Gastric bypass surgery is a term that describes variations of a standard surgical procedure, in which, the stomach and small intestine is reconfigured, so that food no longer passes through the stomach and upper intestine, with digestion starting further down the small intestine, beyond the duodenum.
In practice there are two types of gastric bypass, the original Roux en-Y gastric bypass and the newer one anastomosis gastric bypass, also known as the mini gastric bypass or loop gastric bypass, as described below. In addition to the two basic procedures, particularly with the Roux en-Y gastric bypass, the procedure can be modified for an individual patient, by lengthening the segment of small intestine bypassed or placing a ring around the pouch to prevent stretching of the gastric pouch.
Individualising the surgery, may offer potential benefits in terms of weight loss and better management of metabolic illnesses, such as diabetes, but may also cause increased risk of side effects, such as diarrhoea and malnutrition, which is why the surgery needs to be discussed in detail, with each patient, in clinic.

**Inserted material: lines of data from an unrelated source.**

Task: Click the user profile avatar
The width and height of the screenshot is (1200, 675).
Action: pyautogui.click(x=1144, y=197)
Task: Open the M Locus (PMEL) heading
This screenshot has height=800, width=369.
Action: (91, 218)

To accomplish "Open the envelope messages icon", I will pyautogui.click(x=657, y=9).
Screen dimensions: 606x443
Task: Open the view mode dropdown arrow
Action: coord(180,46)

The one anastomosis gastric bypass and Roux en-Y gastric bypass, are both performed using laparoscopic (keyhole) surgery, with one or two nights in hospital
Laparoscopic Roux en-Y Gastric Bypass
For many years, laparoscopic Roux en-Y gastric bypass (LRYGB) has been the gold standard operation, against which all other obesity operations were compared. First performed in the USA in 1967, it has stood the test of time providing reliable long-term weight loss. Globally it was the most commonly performed procedure, but recently has been overtaken by the sleeve gastrectomy. First performed as an open operation, it is now performed laparoscopically, reducing hospital stay to between one and three nights, with an earlier return to normal activities.

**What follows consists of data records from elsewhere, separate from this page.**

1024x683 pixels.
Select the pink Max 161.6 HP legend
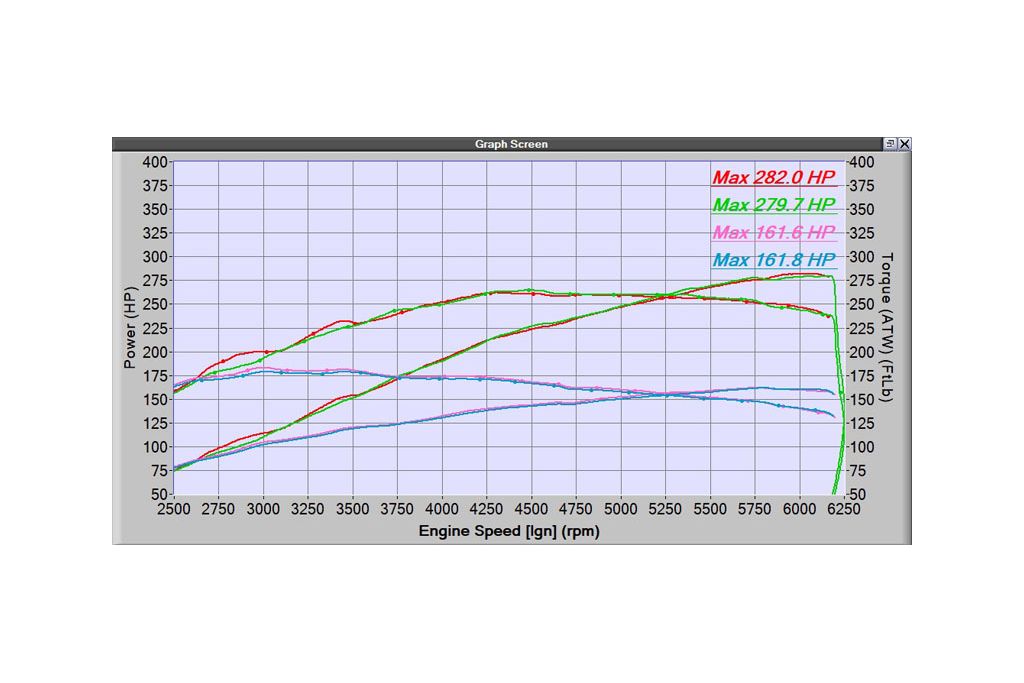tap(774, 233)
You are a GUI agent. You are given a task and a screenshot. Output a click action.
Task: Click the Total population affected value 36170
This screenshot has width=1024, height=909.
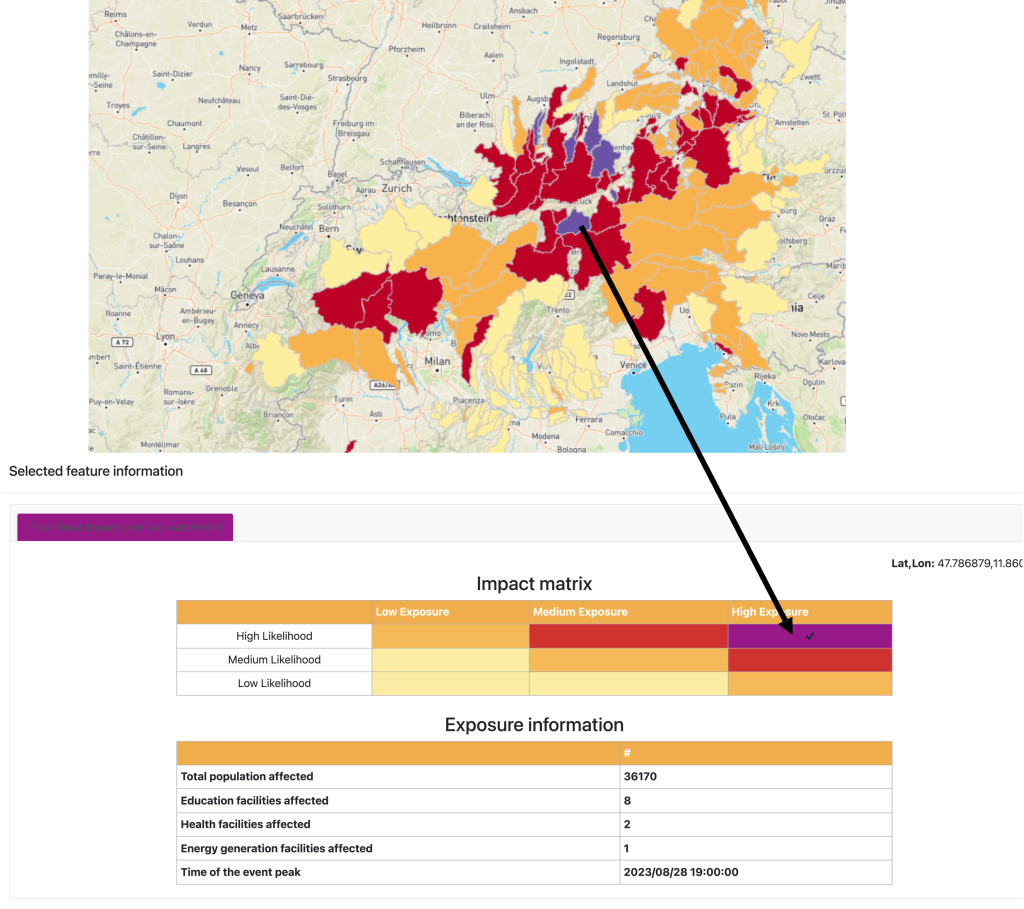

Also known as the mini-gastric bypass or loop gastric bypass, the one anastomosis gastric bypass is a newer variant of the original Roux en-Y gastric bypass. As the name suggests, only one join is needed, not two.
A longer narrow gastric pouch, similar to a sleeve gastrectomy is formed. Depending on the patient’s body mass index, between 100cm and 250cm of the small intestine is bypassed, joining the small intestine to the gastric pouch at that point.
This form of the gastric bypass may give better weight loss, than the original Roux en-Y gastric bypass, with increased resolution of T2DM, but there may be an increased incidence of diarrhoea and increased risk of nutritional deficiencies.